There is no regulations in NZ for what ELV/SELV/TNV (<50V) cables you put in the walls of domestic homes, however the wiring rules ASNZ3000 does state how they should be run with respect to clearance of LV (230V) cables, ie 50mm clearance must be adhered to for safety, 300mm is recommended for interference mitigation otherwise 50mm.

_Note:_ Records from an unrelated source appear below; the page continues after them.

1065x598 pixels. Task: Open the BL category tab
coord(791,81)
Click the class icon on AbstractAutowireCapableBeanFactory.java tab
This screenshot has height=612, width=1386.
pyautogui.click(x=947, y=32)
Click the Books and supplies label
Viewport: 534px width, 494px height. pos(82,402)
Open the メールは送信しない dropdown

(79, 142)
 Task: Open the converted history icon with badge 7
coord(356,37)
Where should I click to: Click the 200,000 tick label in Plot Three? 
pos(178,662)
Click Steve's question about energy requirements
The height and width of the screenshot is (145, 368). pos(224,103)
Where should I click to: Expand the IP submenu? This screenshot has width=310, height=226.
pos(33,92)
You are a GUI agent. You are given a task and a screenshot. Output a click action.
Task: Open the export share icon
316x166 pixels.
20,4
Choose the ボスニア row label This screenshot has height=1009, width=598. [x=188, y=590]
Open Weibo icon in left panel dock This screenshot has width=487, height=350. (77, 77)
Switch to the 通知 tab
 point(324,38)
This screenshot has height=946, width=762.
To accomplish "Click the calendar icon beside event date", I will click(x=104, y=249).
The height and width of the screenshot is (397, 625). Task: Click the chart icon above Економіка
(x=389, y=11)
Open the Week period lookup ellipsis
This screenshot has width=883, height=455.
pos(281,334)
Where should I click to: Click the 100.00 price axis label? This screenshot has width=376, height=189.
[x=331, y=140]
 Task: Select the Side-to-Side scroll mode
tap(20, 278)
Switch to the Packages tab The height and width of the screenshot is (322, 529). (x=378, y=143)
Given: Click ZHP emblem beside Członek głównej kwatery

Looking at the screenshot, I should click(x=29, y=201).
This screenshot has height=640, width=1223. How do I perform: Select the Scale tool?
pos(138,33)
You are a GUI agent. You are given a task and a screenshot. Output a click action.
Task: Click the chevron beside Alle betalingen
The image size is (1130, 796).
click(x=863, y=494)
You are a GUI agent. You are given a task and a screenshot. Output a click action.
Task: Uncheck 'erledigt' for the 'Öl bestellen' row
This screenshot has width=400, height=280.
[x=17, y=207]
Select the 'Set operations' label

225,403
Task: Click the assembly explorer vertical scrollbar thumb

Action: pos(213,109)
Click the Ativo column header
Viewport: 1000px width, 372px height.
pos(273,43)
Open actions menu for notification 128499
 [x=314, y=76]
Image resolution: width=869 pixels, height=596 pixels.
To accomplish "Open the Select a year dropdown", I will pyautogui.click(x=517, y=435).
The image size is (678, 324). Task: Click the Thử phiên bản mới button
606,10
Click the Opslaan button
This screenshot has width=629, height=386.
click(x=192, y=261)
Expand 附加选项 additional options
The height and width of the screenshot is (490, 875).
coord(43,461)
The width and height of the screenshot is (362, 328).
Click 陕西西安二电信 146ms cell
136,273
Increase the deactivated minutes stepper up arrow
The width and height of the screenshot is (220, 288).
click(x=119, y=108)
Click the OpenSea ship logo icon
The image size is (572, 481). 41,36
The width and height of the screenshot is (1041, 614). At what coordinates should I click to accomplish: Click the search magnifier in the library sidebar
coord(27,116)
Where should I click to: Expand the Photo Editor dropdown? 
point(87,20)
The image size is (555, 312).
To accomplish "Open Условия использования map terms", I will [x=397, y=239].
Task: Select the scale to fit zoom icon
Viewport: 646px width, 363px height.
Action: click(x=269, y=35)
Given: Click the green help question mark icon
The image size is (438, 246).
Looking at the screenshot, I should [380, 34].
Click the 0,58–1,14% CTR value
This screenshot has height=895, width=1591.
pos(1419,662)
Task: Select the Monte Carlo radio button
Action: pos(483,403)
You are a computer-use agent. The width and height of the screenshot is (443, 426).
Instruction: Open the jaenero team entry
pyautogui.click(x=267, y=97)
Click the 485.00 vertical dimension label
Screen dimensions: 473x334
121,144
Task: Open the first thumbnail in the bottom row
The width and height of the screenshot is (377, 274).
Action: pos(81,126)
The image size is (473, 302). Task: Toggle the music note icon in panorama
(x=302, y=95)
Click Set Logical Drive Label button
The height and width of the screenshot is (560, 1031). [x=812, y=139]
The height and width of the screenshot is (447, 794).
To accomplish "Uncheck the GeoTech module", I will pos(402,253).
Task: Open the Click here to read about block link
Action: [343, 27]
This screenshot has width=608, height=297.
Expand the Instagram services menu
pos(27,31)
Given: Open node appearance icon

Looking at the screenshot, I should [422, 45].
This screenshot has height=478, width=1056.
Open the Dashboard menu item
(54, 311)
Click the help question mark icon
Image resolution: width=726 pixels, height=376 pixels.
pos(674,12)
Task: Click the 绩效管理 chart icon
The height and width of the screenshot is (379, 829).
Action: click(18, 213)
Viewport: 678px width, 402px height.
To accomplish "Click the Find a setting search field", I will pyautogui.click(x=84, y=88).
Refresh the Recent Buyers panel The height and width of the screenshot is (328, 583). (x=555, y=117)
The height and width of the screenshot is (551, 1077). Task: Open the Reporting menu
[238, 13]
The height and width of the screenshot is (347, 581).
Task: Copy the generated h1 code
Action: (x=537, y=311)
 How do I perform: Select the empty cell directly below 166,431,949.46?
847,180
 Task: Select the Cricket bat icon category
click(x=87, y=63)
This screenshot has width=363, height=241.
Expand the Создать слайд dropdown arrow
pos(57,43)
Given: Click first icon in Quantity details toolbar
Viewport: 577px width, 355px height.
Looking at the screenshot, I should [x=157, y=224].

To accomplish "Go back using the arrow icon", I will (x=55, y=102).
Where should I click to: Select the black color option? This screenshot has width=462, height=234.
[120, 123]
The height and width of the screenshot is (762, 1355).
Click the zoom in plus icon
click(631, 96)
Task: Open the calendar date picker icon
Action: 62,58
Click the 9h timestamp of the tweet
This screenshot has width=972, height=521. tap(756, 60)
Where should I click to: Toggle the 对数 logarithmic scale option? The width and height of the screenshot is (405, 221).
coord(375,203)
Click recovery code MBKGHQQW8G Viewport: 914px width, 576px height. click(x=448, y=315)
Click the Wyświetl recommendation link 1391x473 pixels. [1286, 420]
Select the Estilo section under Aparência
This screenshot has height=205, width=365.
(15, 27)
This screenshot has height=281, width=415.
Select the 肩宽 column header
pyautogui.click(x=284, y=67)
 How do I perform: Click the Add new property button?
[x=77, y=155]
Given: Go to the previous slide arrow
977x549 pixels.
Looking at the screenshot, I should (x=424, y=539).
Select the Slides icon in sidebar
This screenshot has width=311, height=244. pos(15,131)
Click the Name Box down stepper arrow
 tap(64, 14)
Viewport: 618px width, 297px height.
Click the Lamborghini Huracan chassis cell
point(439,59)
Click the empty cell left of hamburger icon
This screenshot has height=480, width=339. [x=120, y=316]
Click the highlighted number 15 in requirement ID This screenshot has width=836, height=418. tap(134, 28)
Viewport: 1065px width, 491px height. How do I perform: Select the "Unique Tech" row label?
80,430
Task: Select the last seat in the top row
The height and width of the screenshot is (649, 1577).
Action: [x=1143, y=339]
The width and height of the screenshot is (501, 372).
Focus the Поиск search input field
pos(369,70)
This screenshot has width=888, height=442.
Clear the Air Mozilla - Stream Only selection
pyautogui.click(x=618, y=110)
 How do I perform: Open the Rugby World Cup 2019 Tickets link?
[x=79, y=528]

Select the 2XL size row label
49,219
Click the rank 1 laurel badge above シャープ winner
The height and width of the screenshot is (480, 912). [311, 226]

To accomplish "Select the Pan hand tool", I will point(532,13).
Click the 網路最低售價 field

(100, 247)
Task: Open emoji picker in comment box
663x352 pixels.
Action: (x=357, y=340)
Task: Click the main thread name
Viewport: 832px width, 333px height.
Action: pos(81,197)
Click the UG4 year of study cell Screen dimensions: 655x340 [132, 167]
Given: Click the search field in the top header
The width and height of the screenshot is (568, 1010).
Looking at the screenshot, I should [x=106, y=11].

You must not place ELV/SELV/TNV mechanisims on the same faceplate as LV, there must be a minumum of 200mm horizontal seperation of ELV/SELV/TNV fittings (flush boxs and simialr terminations) and LV unless a suitable barrier is in place, this could be a stud/nog, or suitable flush box (standard flushboxs are not suited but you can get ones with higher levels of restriction).

There are no issues with running most ELV cables tightly together. ie RG6, Cat5/6, HDMI, baseband video, however I normally seperate speaker cables from cat5/6,HDMI/video as the currents in speaker cables can be quite high, thus are more prone to induce inteference in low current cables, probably not a real issue for RF carrying RG6 as this has not response in the audio band.


As HiDef says you can get speaker cable that is round and constructed very similar to a power cord,  but in 1.3 (16AWG) and 2.1mm sq (14AWG) in both 2 and 4 conductor, Tradetech do sell it, but I am sure only by the roll so can be a bit expensive if you only need a few meters, I think a 2.1mm 2core starts at around $250 for a 75m roll. These cables have both good tough sheaths, but reasonably flexible.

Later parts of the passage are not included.